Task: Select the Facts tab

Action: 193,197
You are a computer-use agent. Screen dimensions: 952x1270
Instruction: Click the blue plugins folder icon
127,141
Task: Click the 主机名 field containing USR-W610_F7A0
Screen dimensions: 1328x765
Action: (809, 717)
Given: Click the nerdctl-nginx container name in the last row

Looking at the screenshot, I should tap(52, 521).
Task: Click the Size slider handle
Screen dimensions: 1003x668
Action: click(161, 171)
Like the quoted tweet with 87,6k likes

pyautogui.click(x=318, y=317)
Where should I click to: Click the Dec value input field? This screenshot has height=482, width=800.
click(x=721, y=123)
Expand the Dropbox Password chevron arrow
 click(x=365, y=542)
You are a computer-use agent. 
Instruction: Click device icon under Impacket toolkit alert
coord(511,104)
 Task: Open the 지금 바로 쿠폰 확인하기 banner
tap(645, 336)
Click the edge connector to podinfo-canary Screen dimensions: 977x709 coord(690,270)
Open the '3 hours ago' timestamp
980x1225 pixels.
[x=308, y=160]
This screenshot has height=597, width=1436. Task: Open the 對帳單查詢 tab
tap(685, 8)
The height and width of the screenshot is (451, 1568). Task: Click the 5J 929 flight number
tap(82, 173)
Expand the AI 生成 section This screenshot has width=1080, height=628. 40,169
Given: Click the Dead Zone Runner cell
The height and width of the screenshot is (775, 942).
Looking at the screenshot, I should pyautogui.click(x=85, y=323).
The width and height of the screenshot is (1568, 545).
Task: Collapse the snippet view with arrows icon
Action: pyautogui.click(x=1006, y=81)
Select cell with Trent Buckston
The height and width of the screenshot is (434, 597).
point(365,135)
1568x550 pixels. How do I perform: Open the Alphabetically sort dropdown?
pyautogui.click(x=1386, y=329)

:: Task details ::
None of the records may be omitted or altered when they are given again.

:: Result of the task ::
Task: Select the Facts tab

Action: 193,197
You are a computer-use agent. Screen dimensions: 952x1270
Instruction: Click the blue plugins folder icon
127,141
Task: Click the 主机名 field containing USR-W610_F7A0
Screen dimensions: 1328x765
Action: (809, 717)
Given: Click the nerdctl-nginx container name in the last row

Looking at the screenshot, I should tap(52, 521).
Task: Click the Size slider handle
Screen dimensions: 1003x668
Action: click(161, 171)
Like the quoted tweet with 87,6k likes

pyautogui.click(x=318, y=317)
Where should I click to: Click the Dec value input field? This screenshot has height=482, width=800.
click(x=721, y=123)
Expand the Dropbox Password chevron arrow
 click(x=365, y=542)
You are a computer-use agent. 
Instruction: Click device icon under Impacket toolkit alert
coord(511,104)
 Task: Open the 지금 바로 쿠폰 확인하기 banner
tap(645, 336)
Click the edge connector to podinfo-canary Screen dimensions: 977x709 coord(690,270)
Open the '3 hours ago' timestamp
980x1225 pixels.
[x=308, y=160]
This screenshot has height=597, width=1436. Task: Open the 對帳單查詢 tab
tap(685, 8)
The height and width of the screenshot is (451, 1568). Task: Click the 5J 929 flight number
tap(82, 173)
Expand the AI 生成 section This screenshot has width=1080, height=628. 40,169
Given: Click the Dead Zone Runner cell
The height and width of the screenshot is (775, 942).
Looking at the screenshot, I should pyautogui.click(x=85, y=323).
The width and height of the screenshot is (1568, 545).
Task: Collapse the snippet view with arrows icon
Action: pyautogui.click(x=1006, y=81)
Select cell with Trent Buckston
The height and width of the screenshot is (434, 597).
point(365,135)
1568x550 pixels. How do I perform: Open the Alphabetically sort dropdown?
pyautogui.click(x=1386, y=329)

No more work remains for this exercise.